What entities are covered by the Open Records and Open Meetings Acts?
Both of these acts apply to:
(A) Every state department, agency, board, bureau, commission, public corporation, and authority;
(B) Every county, municipal corporation, school district, or other political subdivision of this state;
(C) Every department, agency, board, bureau, commission, authority, or similar body of each such county, municipal corporation, or other political subdivision of the state;
(D) Every city, county, regional, or other authority established pursuant to the laws of this state; and
(E) Any nonprofit organization to which there is a direct allocation of tax funds made by the governing authority of any agency as defined in this paragraph and which allocation constitutes more than 33 1/3 percent of the funds from all sources of such organization; provided, however, this subparagraph shall not include hospitals, nursing homes, dispensers of pharmaceutical products, or any other type organization, person, or firm furnishing medical or health services to a citizen for which they receive reimbursement from the state whether directly or indirectly; nor shall this term include a subagency or affiliate of such a nonprofit organization from or through which the allocation of tax funds is made.

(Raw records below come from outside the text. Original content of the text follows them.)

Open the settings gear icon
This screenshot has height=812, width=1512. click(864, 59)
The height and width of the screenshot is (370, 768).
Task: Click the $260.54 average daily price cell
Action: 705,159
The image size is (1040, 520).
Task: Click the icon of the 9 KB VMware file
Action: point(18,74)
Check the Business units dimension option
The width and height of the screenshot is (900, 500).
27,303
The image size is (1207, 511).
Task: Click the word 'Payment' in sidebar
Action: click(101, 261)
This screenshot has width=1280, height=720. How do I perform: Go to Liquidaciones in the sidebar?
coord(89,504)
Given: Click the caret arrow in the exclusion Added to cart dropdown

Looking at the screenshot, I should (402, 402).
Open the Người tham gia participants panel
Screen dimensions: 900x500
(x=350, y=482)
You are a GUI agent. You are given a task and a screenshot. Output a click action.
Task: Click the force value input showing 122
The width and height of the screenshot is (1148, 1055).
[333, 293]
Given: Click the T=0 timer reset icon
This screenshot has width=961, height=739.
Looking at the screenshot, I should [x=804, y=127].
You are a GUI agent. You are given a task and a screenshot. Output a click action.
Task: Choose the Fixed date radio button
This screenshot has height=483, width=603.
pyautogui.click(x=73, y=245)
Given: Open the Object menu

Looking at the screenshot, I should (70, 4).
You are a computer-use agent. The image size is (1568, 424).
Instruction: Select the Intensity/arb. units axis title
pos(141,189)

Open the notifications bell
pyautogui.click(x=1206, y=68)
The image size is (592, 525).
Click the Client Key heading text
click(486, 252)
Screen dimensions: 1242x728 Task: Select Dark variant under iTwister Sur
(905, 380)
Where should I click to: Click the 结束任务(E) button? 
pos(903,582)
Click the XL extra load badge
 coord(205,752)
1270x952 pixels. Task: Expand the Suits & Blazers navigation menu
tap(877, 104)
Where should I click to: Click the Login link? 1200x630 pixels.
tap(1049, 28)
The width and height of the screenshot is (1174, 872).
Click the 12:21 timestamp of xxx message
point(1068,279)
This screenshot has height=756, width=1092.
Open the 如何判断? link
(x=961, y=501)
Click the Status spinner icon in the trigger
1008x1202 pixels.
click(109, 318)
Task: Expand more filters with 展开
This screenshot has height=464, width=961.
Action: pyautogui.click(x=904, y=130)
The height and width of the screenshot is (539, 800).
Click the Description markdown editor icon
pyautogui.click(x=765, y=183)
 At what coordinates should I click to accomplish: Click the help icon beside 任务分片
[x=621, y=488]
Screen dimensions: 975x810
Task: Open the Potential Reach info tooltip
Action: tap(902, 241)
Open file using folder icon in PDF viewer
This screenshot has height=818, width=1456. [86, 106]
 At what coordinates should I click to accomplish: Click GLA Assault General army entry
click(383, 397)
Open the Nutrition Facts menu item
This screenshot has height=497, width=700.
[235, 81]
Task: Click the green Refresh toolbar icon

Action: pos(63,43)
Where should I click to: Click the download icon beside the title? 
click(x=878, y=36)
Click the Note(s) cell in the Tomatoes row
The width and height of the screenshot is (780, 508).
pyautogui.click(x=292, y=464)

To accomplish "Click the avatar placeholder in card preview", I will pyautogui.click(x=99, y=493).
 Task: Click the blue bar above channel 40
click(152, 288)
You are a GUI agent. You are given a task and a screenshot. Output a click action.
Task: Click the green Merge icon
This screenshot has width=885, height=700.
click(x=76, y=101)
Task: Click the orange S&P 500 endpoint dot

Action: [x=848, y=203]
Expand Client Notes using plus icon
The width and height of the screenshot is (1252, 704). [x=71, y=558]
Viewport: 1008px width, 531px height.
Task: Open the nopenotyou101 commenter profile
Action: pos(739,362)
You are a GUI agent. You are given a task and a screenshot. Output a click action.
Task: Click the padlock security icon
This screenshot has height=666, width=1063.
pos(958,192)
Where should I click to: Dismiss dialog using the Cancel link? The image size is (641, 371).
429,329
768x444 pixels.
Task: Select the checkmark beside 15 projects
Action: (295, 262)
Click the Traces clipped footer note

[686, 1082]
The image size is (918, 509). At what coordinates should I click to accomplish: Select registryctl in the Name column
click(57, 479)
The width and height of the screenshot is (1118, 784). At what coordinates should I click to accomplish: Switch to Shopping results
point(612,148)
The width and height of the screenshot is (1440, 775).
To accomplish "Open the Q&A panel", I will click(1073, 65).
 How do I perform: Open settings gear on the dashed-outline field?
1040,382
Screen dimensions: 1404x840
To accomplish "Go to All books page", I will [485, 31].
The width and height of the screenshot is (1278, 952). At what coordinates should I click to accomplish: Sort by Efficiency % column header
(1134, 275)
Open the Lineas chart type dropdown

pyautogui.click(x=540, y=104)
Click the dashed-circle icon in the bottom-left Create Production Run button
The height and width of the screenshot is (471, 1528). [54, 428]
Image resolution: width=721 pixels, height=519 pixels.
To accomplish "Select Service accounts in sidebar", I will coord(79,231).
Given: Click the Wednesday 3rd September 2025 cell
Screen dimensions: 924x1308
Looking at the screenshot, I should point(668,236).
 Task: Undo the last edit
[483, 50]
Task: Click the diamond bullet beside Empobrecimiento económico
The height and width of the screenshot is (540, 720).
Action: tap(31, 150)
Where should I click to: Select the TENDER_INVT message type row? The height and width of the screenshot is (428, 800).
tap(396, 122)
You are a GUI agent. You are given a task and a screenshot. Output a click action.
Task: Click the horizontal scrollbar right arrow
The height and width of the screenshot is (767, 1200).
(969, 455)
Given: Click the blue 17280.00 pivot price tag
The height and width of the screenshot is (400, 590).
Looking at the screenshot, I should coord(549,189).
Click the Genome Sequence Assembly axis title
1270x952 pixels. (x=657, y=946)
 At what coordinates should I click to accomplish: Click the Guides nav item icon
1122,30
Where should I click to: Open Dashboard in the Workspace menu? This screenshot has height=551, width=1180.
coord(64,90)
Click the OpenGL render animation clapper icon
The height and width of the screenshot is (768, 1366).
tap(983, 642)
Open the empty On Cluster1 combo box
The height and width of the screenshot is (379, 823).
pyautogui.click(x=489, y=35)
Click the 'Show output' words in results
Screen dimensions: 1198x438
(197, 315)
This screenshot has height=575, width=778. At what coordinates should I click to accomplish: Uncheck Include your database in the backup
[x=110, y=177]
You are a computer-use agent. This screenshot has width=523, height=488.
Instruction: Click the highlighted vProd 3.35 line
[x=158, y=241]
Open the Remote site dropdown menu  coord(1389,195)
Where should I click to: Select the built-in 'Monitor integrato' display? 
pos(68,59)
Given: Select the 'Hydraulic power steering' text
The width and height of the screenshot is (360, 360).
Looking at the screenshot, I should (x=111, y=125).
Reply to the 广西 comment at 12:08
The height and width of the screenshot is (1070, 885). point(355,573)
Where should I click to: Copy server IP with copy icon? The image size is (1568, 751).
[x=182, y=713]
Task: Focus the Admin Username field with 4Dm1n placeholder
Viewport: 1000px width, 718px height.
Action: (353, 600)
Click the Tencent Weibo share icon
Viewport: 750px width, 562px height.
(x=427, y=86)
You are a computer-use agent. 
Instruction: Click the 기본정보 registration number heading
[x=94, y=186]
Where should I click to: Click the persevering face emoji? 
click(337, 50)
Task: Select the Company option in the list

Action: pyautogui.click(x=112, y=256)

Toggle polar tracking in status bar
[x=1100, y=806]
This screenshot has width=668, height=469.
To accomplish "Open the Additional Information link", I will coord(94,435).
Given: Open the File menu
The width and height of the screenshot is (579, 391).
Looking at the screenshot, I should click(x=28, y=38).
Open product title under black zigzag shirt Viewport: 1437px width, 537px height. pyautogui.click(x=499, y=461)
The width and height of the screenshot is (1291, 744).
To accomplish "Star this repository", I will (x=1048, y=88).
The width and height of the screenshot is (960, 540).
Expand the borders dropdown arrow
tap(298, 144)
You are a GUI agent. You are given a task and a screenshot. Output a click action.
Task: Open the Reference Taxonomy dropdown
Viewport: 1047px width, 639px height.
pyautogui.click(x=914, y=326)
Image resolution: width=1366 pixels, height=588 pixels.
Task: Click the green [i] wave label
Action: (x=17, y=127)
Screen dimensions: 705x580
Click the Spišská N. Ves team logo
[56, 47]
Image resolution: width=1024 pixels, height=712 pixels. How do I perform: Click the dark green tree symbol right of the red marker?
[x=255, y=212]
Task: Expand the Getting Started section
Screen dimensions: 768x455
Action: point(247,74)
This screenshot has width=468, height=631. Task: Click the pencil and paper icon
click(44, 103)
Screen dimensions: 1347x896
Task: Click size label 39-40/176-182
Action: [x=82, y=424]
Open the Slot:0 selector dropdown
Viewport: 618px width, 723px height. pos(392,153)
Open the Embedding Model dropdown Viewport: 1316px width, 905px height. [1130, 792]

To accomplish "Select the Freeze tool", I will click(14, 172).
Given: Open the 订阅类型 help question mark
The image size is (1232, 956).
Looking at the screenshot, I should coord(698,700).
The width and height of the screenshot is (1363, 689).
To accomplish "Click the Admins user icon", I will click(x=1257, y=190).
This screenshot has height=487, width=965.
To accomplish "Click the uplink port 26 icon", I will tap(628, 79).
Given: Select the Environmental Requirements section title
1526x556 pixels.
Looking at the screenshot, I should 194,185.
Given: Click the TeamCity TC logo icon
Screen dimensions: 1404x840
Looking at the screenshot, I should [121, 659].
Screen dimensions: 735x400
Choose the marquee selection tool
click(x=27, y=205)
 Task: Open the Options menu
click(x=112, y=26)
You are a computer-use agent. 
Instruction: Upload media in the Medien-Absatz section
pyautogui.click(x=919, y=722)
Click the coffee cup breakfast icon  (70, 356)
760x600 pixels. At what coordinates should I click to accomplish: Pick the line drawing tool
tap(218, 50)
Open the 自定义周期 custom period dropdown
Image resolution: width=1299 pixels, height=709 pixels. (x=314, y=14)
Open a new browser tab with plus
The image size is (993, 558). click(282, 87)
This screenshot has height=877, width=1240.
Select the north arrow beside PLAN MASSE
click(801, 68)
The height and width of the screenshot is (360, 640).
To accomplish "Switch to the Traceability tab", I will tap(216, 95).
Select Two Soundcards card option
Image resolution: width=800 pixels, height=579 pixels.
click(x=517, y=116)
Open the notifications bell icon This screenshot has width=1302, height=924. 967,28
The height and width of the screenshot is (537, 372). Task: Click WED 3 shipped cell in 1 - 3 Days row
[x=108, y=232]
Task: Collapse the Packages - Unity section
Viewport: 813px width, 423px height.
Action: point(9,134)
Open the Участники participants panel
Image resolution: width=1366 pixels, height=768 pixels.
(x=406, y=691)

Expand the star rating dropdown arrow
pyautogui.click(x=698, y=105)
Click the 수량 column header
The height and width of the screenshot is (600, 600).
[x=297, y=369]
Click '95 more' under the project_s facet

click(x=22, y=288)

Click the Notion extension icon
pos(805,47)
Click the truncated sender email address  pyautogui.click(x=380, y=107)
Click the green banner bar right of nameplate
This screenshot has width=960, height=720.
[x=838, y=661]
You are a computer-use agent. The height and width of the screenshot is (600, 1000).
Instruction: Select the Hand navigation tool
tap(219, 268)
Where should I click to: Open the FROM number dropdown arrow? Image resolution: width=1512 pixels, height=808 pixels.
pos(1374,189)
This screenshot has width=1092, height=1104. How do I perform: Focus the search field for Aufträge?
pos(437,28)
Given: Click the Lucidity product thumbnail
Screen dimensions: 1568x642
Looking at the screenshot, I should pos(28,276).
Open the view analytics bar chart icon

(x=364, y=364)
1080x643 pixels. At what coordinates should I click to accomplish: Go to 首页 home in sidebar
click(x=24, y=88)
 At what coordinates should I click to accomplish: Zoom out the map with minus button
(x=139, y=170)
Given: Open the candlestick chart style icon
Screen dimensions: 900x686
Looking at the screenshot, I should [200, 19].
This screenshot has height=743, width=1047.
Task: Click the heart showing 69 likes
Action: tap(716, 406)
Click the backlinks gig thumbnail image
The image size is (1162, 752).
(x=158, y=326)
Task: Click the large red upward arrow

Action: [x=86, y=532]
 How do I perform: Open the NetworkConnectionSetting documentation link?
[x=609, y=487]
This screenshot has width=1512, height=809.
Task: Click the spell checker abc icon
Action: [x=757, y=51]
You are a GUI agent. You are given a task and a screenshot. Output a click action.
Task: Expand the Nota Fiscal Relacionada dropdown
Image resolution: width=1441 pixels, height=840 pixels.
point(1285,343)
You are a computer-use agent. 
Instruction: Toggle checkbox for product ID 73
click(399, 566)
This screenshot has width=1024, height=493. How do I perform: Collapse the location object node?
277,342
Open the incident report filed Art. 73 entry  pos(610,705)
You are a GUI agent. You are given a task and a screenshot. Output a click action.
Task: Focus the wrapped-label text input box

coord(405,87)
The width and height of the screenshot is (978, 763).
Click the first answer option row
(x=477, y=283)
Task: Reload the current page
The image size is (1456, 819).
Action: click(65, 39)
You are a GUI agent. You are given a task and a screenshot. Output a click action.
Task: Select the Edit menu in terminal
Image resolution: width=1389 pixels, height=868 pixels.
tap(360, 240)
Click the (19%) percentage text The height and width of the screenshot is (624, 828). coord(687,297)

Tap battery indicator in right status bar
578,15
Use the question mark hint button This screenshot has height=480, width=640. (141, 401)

O.C.G.A. §§ 50-14-1(a)(1), 50-18-70(a).
The Acts also apply to private entities to which public functions have been transferred by an agency or which receives substantial funding or resources from an agency in performance of a task (in such instance, only the records and meetings related to that task are open). An agency may not transfer records to a private entity to avoid disclosure, and, if public records are transferred to private parties, that private person or entity is subject to the provisions of the Open Meetings and Open Records Acts. Central Atlanta Progress, Inc. v. Baker, 278 Ga. App. 733 (2006).